Federal prosecutors Thursday unsealed an indictment accusing a Detroit man of hacking a University of Pittsburgh Medical Center database and stealing the personal information of more than 65,000 employees. Justin Sean Johnson, 29, using the nicknames “TDS and “DS,” infiltrated human resource server databases in January 2014, stole personal and tax information belonging to employees and sold the data on the dark web, according to the indictment.
Through 2017, unidentified conspirators used the employees’ Social Security numbers, addresses and salary information to file hundreds of false tax returns that claimed approximately $1.7 million in false refunds, prosecutors said. The returns were converted into Amazon gift cards spent on merchandise ultimately shipped to Venezuela.

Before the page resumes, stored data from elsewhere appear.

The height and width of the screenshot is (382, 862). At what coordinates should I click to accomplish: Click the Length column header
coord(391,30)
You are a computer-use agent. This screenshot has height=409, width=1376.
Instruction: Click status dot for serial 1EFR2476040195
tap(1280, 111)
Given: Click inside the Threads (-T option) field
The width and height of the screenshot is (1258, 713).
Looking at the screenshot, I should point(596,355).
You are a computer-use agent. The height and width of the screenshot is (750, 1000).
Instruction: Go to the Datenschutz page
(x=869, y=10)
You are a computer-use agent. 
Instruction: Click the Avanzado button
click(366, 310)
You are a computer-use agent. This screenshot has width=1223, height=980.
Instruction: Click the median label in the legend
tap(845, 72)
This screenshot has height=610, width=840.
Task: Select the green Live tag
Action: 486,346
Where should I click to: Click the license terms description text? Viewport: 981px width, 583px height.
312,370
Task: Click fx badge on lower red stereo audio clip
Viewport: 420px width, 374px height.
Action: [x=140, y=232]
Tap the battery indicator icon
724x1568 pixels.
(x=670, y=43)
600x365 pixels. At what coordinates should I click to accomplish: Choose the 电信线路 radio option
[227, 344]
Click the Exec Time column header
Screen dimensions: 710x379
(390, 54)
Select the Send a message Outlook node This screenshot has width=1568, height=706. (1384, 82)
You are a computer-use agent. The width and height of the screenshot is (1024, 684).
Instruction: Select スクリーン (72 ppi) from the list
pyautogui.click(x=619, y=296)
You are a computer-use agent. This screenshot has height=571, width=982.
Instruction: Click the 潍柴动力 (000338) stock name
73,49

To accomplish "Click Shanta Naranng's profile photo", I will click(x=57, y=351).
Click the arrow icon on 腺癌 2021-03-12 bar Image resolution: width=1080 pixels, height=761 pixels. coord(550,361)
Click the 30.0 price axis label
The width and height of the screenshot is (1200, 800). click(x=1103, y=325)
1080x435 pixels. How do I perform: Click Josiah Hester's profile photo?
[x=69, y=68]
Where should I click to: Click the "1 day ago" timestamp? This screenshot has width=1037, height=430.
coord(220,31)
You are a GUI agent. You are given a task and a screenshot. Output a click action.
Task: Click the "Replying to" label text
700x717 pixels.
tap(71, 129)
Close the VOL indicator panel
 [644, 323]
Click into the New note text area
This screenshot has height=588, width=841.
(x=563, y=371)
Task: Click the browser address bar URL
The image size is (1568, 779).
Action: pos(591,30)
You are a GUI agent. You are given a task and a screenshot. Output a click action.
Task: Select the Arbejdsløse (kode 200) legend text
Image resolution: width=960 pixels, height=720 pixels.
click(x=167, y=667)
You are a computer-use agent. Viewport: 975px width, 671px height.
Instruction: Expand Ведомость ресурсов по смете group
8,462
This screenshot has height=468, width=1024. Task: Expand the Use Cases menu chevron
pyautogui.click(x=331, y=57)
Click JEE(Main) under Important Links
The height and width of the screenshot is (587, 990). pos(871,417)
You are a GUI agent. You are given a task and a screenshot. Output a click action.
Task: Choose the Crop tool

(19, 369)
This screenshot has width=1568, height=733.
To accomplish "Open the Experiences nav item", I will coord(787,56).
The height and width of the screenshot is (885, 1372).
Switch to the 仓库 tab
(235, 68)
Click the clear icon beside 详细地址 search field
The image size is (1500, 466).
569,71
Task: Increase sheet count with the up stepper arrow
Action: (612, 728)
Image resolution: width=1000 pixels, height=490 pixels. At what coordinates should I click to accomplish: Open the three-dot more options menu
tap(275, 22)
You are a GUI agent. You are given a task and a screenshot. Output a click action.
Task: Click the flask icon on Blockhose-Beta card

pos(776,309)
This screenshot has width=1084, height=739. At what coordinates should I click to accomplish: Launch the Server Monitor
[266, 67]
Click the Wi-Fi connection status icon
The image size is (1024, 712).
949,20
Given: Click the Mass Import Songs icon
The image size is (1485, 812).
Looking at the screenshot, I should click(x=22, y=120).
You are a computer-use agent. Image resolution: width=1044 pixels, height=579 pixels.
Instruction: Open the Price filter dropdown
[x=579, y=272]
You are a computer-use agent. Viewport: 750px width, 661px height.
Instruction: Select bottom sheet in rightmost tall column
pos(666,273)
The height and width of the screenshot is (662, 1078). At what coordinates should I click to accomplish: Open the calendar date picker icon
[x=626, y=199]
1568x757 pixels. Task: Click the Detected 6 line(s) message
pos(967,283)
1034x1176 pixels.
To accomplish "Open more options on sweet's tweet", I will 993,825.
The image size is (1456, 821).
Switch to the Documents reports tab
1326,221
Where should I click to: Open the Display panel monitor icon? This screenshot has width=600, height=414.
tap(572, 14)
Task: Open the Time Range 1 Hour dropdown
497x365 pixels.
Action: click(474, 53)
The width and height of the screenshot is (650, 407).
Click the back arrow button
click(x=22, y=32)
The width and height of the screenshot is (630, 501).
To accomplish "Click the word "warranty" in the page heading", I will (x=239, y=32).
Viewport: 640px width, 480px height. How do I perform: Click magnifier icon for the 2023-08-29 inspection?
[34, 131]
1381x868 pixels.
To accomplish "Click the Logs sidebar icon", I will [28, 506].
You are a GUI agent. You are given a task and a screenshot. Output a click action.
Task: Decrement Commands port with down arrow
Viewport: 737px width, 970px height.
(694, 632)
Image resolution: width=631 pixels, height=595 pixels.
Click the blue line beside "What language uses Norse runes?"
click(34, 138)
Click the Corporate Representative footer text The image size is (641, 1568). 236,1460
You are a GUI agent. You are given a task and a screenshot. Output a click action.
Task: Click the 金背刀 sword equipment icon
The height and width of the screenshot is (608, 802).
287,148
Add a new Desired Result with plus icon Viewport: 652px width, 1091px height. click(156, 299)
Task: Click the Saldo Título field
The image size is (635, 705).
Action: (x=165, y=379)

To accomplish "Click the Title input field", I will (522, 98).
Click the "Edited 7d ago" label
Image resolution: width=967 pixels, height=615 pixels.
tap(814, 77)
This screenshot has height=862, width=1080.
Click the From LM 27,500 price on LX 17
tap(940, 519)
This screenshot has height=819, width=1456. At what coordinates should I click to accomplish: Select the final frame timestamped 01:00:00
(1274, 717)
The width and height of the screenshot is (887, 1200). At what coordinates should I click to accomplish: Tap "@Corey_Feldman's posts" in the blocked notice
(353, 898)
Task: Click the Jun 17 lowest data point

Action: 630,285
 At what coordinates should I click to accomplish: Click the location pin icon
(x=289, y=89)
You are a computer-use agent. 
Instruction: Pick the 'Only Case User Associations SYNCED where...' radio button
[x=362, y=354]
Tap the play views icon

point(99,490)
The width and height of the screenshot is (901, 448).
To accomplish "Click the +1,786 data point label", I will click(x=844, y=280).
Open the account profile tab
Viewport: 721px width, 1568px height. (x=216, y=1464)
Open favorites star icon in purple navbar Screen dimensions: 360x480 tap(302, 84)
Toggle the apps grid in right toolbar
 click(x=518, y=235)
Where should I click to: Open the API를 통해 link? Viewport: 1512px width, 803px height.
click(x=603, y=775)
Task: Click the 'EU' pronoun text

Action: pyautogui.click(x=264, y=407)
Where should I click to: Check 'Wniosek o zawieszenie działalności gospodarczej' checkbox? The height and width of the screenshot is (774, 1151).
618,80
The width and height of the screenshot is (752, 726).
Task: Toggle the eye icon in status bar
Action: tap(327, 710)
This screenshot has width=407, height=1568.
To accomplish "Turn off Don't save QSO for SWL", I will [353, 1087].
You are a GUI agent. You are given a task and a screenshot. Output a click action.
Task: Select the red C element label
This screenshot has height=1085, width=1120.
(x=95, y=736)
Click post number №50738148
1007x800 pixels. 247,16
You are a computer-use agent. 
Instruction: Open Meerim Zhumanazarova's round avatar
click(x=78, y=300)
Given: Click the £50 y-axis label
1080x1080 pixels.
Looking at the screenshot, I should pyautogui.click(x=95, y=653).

The indictment charges Johnson with conspiracy, wire fraud and aggravated identity theft. If convicted, Johnson faces up to 20 years in federal prison. Johnson was arrested Tuesday in Detroit and is being held without bond. His court-appointed lawyer, Benton Martin, declined comment Thursday.
“The health care sector has become an attractive target of cybercriminals looking to update personal information for use in fraud,” said Timothy Burke, Special Agent in Charge of the U.S. Secret Service field office in Pittsburgh, in a statement. In another statement, medical center spokeswoman Gloria Kreps praised investigators and said employees were provided identify-theft protection monitoring.
“At the time of the breach, we helped our employees through the challenge and purchased LifeLock for them for five years for all UPMC employees, 65,000 at that time,” Kreps wrote in an email.